# Task prompt
Read through the material below and copy each line in which the word "will" occurs.
*** Recorded information ***
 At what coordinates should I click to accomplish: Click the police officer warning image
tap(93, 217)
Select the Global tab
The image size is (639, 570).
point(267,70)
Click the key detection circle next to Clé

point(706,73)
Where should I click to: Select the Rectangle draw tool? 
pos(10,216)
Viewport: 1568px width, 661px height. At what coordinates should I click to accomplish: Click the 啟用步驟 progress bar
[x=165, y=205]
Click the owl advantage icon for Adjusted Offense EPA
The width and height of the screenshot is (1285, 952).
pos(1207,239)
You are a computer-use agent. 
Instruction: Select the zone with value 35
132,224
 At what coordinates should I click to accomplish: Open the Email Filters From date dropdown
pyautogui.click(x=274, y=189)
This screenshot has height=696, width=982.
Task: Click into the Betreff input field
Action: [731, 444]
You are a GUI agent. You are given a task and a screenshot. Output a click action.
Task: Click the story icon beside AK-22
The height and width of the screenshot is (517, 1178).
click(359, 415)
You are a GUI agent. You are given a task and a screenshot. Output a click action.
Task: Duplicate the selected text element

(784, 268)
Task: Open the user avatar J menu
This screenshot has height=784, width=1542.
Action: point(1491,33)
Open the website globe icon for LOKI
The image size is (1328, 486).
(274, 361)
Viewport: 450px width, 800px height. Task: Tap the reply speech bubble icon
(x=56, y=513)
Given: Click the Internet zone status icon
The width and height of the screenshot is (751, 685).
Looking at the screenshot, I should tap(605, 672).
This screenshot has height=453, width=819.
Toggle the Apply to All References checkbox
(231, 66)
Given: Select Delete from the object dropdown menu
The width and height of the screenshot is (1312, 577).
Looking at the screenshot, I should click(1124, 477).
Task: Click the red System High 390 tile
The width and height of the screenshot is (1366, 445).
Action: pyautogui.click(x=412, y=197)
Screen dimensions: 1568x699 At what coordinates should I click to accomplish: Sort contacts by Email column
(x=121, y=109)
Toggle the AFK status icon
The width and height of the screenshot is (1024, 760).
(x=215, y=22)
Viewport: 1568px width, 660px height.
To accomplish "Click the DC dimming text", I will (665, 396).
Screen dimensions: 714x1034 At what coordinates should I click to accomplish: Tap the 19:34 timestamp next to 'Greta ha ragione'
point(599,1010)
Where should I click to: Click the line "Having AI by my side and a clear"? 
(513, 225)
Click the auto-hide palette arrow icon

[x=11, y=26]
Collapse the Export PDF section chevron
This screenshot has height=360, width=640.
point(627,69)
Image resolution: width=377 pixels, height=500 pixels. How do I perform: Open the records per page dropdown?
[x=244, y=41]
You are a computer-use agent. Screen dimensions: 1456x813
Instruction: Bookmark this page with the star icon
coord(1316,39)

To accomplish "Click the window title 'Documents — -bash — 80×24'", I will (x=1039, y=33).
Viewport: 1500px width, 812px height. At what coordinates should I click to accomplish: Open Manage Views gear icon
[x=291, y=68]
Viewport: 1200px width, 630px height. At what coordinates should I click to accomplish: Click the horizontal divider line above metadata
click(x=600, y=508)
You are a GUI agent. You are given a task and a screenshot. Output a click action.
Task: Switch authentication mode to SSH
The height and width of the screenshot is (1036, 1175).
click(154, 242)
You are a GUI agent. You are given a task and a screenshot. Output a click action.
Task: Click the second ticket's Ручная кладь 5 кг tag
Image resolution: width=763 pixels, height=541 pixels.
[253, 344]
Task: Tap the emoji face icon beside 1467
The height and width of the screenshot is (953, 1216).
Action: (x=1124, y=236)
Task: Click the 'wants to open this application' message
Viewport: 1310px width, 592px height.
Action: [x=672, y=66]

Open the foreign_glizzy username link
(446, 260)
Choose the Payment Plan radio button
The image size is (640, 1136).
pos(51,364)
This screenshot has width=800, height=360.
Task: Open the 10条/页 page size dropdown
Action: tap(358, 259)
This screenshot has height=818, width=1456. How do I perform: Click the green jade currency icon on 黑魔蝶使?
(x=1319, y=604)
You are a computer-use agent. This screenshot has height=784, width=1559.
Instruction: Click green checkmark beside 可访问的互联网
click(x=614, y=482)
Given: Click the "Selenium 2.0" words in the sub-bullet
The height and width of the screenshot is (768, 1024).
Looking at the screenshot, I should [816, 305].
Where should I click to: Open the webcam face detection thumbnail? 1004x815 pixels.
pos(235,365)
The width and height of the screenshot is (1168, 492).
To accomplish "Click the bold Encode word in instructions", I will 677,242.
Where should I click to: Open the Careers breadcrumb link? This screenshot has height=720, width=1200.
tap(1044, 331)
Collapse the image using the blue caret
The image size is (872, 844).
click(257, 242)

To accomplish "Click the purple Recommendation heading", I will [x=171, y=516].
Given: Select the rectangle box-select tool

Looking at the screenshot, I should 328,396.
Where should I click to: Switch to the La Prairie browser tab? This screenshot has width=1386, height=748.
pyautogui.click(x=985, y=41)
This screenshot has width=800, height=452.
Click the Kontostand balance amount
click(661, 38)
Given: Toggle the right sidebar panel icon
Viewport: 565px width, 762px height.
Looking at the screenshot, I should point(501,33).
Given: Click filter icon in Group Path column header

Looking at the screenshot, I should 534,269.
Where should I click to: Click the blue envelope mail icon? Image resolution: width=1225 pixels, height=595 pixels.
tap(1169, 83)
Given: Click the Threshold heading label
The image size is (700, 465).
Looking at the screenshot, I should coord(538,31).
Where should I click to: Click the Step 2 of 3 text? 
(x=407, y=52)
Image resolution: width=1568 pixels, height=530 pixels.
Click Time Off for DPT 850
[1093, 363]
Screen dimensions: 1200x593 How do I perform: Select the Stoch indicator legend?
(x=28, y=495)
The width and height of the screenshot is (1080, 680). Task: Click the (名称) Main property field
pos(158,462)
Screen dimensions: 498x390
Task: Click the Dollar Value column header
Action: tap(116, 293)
***
# Exercise answer
To accomplish "Click the DC dimming text", I will (665, 396).
To accomplish "Click the window title 'Documents — -bash — 80×24'", I will (x=1039, y=33).
To accomplish "Click the bold Encode word in instructions", I will 677,242.
To accomplish "Click the purple Recommendation heading", I will [x=171, y=516].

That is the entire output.